SAO PAULO -- Oscar Piastri risks reputational damage if he does not win this year's Formula 1 world championship, according to title rival Max Verstappen's father, Jos Verstappen.
In early September, Piastri appeared to have one hand on the 2025 title, 34 points clear of McLaren teammate Lando Norris in a championship he had led for six months.
That lead has disappeared since, and Piastri has not been on the podium since the controversial Italian Grand Prix, which featured him obeying a team order to let Norris pass for second position after McLaren botched a late pit stop.
Norris now leads by one point, with Max Verstappen considered a title outsider 36 points back with four races left.
Jos Verstappen, who was a teammate of F1 legend Michael Schumacher in the 1990s, has questioned what has happened to make the Australian's season unravel so quickly.
"I find it quite strange what's happening at McLaren," Verstappen told Dutch newspaper De Telegraaf. "Piastri can't have suddenly forgotten how to drive, right? If I were him, or his manager [ex-driver Mark Webber], I'd bang my fist on the table internally at least once.
"Because right now everyone is wondering whether he can handle the pressure, and that's not good for your reputation ... Piastri's reputation in this case."

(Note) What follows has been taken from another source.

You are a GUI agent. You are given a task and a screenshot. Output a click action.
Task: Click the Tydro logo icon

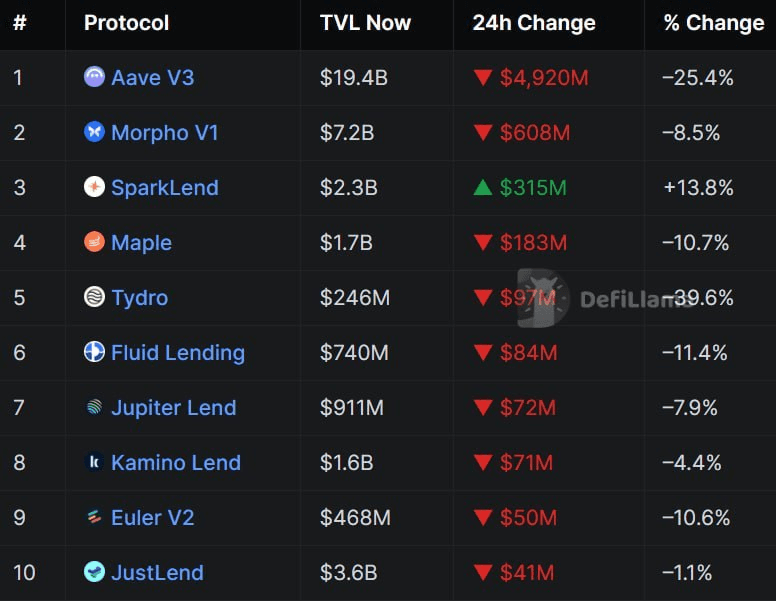coord(94,297)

The sudden turnaround in the championship has spawned plenty of other theories beyond Piastri not being able to handle pressure. Norris was booed by fans after winning the Mexican Grand Prix, with local journalists later reasoning that a growing theory among the crowd being that McLaren has favored him over Piastri in recent months.
McLaren has repeatedly denied those theories and has attempted to keep the intrateam battle between its drivers as fair as possible.
Piastri dismissed the suggestion of the team being against him during his media availability for the Sao Paulo Grand Prix at Interlagos on Thursday. "No, it's not the case," Piastri said directly to a question on conspiracies of McLaren sabotage.
"I think the last couple of weekends have been a little bit more tricky, but we've got pretty clear answers on why that's the case. There's not really too many mysteries on what's happened.
"I think there's some questions of why some differences have cropped up in terms of how I need to drive and stuff like that, but yeah, everything is explainable."